Task to carry out
Your response should reproduce every line of the entries that contains the word "Given".

Records for the task
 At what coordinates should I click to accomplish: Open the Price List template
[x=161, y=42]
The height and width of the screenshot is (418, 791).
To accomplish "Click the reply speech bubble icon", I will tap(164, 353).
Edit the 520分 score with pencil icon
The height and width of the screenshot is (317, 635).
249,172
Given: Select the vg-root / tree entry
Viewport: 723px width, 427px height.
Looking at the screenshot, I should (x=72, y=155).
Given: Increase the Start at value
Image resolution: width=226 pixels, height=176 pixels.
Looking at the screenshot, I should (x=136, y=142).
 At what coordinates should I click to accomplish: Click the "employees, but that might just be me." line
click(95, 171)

--

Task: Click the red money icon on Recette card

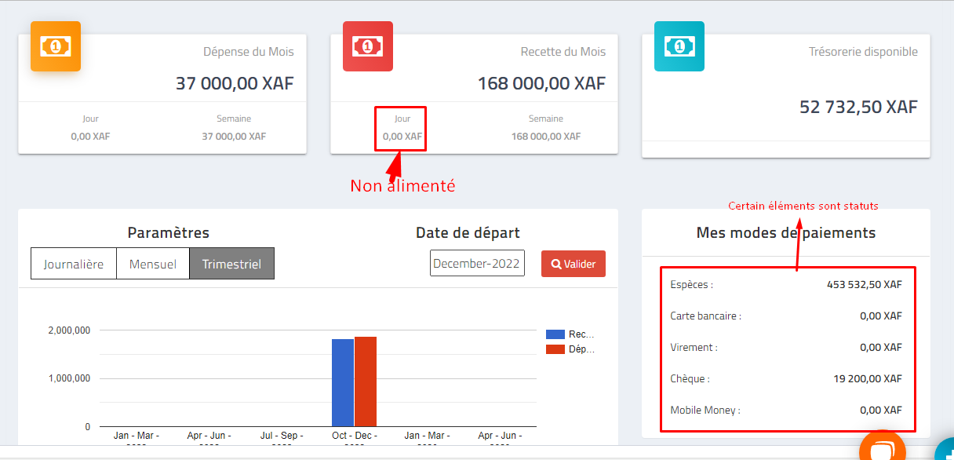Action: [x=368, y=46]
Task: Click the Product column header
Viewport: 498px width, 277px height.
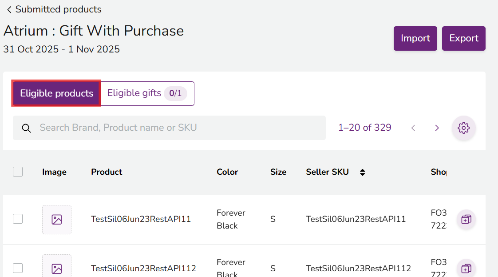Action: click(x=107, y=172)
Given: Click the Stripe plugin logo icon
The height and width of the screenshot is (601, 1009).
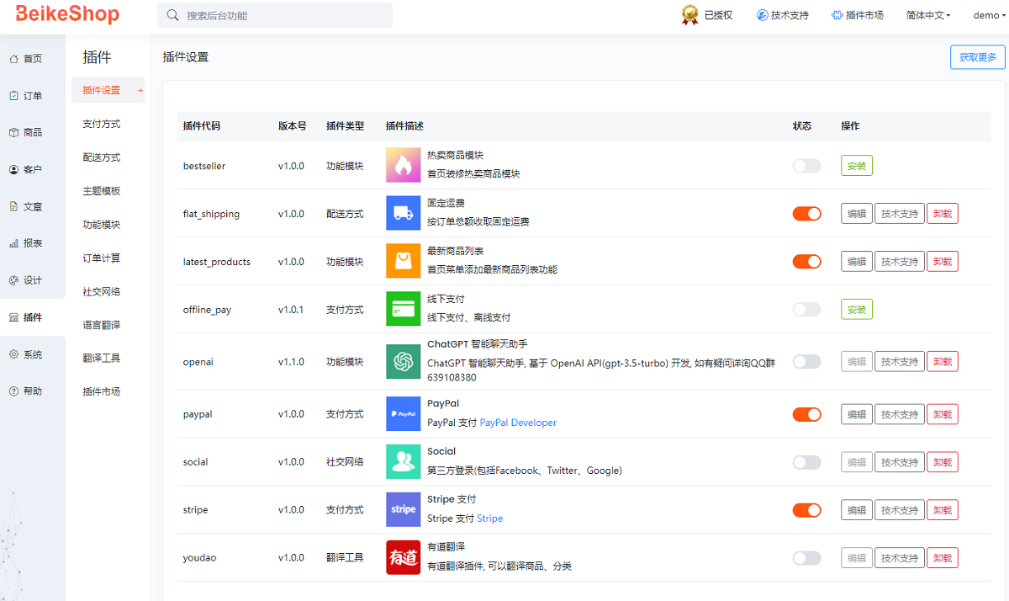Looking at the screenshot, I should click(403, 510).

* * *

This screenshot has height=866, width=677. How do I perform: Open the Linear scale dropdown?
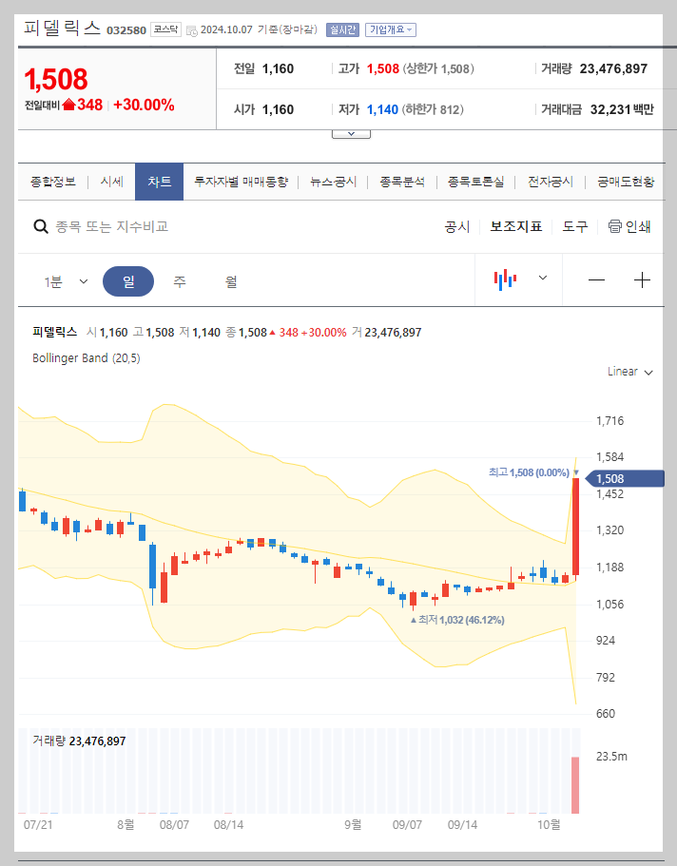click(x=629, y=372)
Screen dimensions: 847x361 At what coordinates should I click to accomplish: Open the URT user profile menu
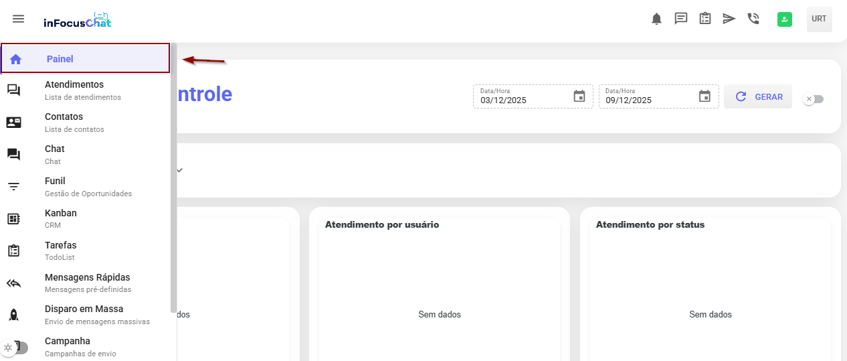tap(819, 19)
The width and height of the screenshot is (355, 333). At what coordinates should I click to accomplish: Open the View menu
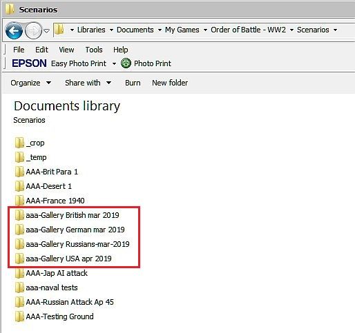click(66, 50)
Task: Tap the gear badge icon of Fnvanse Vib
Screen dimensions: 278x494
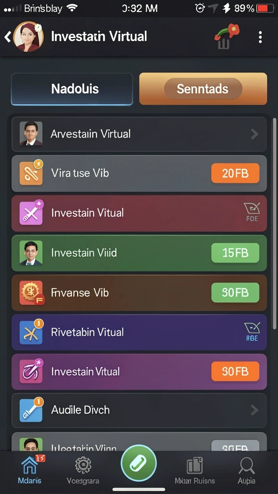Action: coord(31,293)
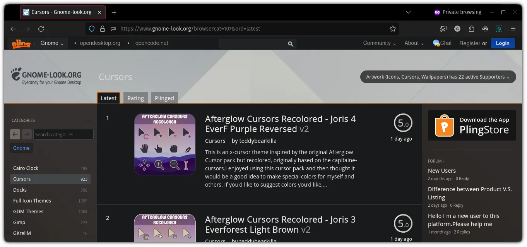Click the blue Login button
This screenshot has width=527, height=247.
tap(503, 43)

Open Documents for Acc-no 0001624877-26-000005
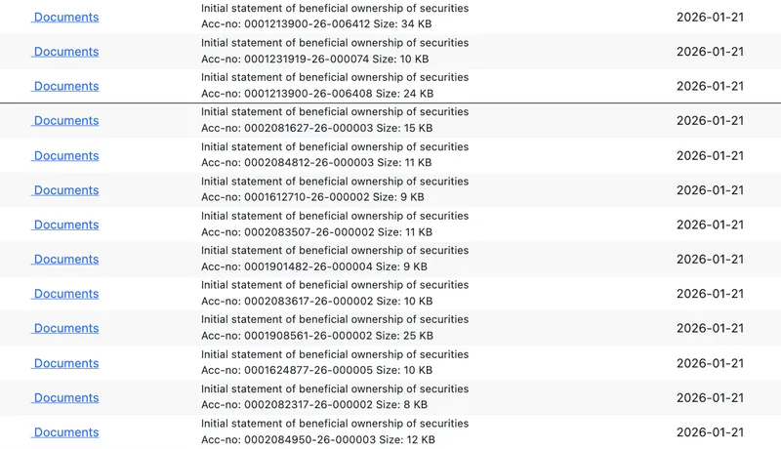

Result of this exercise
Given: Select the vg-root / tree entry
Given: Increase the Start at value
Given: Click the Stripe plugin logo icon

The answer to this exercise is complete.